*** 国上(国上寺)  谷川敏郎先生  ***

 『国上村郷土史』によれば、国上寺の文書に、聖徳太子が国上寺に登り、「雲上記」を記し、千手観音を安置した記録があるという。また役小角が、仏像を彫刻して安置したという。
 『義経記』には、「その夜のうちに国上といふ所に上がりて」とある。この「国上」は村名か山名かはっきりしないが、境内には義経が彫った仏像を安置する六角堂がある。
 「東鑑」には建久4年、五郎の弟曽我禅師が工藤一族の恨みを逃れて国上寺に滞在していたが、ついに追手の知るところとなり、鎌倉に護送されてしまった。
 伝説によれば、酒顛童子は分水町の砂子塚出身であった。その生誕の地を童子屋敷と呼んでいた。酒顛童子は顛がよかったが素行がよくなく、そのため国上寺に預けられた。それでも修まらず、ついに大江山に棲むようになって、源頼光に殺される結果になる。国上寺には、「酒顛童子絵巻」がある。

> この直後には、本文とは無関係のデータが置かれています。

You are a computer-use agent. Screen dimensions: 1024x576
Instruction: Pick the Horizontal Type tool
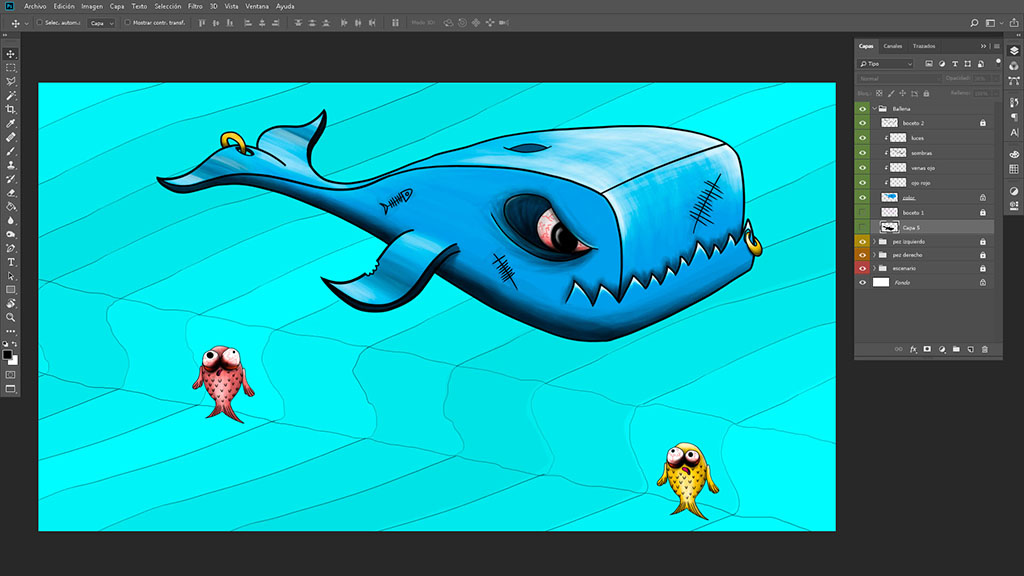tap(11, 262)
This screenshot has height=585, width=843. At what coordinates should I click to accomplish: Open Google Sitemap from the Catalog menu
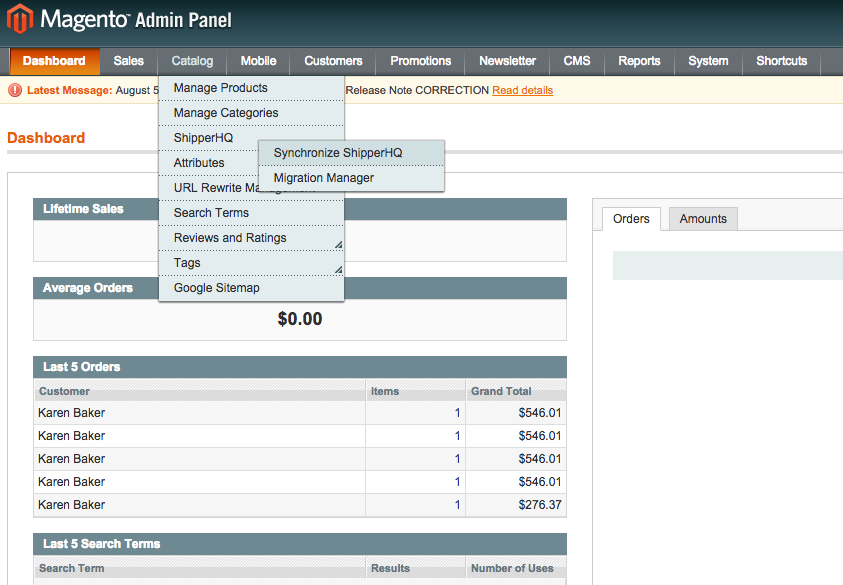click(x=216, y=288)
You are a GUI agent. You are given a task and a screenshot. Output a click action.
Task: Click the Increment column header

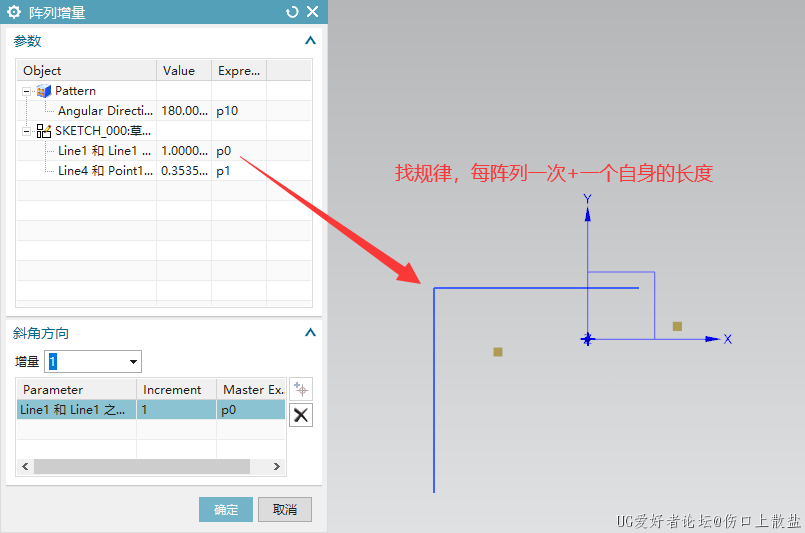pos(172,390)
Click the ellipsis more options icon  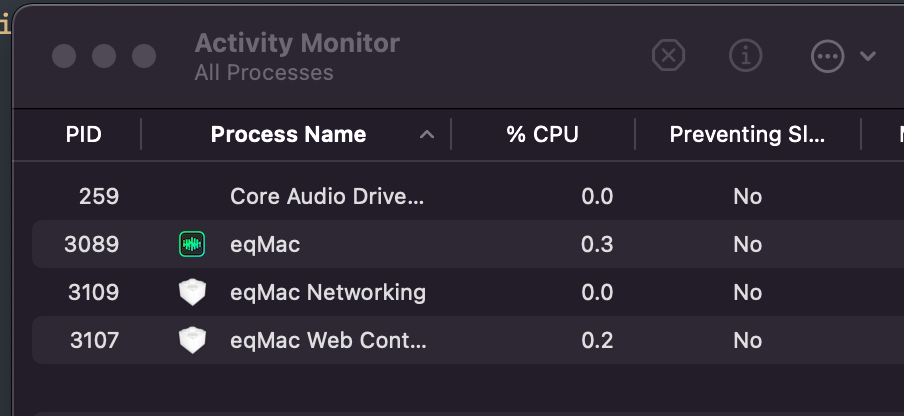827,56
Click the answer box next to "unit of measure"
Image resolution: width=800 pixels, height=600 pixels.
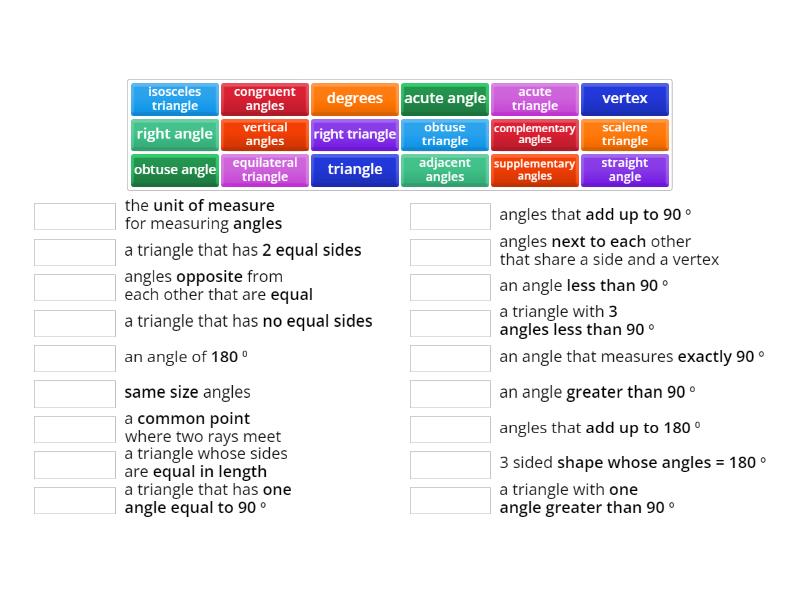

 国上寺の麓には、西行戻り石 がある。『温古の栞』によれば、西行法師が国上寺へ参詣しようとして、国上の集落までやってきた。途中で大きな石があったので、西行がその石に腰を下ろして休んでいると、八、九歳の子どもたちが、やはり山へ登るためにやってきた。
 その利口そうな顔を見て、西行は「これこれ、お前たち、何をしに山へ登るんだね」と尋ねた。すると子どもは、「山へわらびを摘みに行くのだ」と答えた。それを聞くと、西行は「わらび摘みに行って、わらびの『ひ』で手を焼くな」と言うと、子どもの一人がすぐに、「坊さんのかぶっている笠は何でできているんだね」と尋ねた。西行は「この笠は檜(ヒノキ)でできているのだ」と言うと、子どもは「おれたちがわらびに手を焼いても大したことはないが、妨さんよ、檜笠(ヒガサ)をかぶっていて、その檜の『ひ』で頭焼くな」と言ったので、西行は二の句がつけず、早々に立ち去ったという。
 これは日本各地にある「西行腰掛石」や「西行戻し」の伝説を組み合わせたものであろう。良寛の時代から越後に伝わっていたかどうか知らないが、良寛はこうした国上寺などにまつわる歴史を尊び、また伝承を素直に受け入れてきた。伝承を専重したというより、伝え守ってきた人々の心を、良寛は大切にしたのである。それが歌の「まゐりけらしも」の語にこめられている。